A team of researchers has shown that the chances of England experiencing record-breaking warm years, such as the one seen in 2014, are at least 13 times higher now as a result of anthropogenic climate change.
This is according to climate model simulations and detailed analyses of the Central England Temperature (CET) record — the world’s longest instrumental temperature record dating back to 1659.
Human activities have a large influence on extreme warm years in England, which the researchers claim is remarkable, given that England is such a small region of the world.
“When you look at average annual temperatures over larger regions of the world, such as the whole of Europe, there is a lower variability in temperatures from year to year compared with smaller areas,” said Andrew King from the University of Melbourne, and lead author.
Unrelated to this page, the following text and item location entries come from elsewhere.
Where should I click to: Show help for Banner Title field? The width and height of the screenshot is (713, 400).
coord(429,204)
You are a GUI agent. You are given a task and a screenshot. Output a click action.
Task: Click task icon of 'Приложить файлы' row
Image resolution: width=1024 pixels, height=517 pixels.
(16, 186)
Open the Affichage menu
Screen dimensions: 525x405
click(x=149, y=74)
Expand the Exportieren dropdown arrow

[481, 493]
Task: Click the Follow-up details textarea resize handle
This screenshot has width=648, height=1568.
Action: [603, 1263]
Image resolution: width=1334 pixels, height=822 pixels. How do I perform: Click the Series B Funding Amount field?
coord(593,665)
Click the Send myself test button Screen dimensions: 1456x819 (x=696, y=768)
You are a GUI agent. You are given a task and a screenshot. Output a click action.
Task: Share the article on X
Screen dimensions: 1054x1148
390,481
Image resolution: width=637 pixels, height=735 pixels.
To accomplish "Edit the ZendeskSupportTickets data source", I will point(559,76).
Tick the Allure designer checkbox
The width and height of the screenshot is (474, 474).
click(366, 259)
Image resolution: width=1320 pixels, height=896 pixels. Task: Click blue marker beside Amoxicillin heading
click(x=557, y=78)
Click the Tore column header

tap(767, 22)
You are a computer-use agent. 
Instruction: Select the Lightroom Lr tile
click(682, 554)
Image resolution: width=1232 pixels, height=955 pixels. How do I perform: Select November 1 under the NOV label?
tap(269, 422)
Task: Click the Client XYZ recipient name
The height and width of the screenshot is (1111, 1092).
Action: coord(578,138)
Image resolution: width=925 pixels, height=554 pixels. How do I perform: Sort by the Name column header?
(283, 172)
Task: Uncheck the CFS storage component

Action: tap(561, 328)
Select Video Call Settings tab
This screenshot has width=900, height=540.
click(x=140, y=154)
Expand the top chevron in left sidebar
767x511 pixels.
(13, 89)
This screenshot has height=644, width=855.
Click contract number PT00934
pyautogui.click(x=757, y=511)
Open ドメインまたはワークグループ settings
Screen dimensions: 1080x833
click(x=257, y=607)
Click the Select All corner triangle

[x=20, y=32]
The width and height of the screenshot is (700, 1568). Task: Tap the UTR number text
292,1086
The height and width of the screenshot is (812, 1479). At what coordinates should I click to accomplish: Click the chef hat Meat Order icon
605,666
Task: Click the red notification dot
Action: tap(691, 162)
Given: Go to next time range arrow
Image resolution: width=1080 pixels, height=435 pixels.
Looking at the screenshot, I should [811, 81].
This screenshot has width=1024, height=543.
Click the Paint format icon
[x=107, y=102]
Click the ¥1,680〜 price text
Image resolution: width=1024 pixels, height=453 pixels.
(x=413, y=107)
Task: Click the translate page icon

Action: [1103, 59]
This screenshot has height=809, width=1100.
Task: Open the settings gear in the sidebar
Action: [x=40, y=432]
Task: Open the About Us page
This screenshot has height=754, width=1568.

The team first used climate model simulations to calculate the likelihood of very warm years when there is just natural forcings on the climate and no human influence, and then when there is both natural forcings and human influence.
The change in the likelihood of warm years due to human influences on the climate was then calculated.
The researchers observed the CET and picked out the warmest years from the record since 1900.
The warmest years were plotted onto a graph which the researchers used to calculate the likelihood of warm years happening now and warms years happening 100 years ago.
The model-based method suggested at least a 13-fold increase due to human influences on the climate.
The observation-based approach suggested at least a 22-fold increase in the probability of very warm years in the climate of today.
The study appeared in the journal Environmental Research Letters.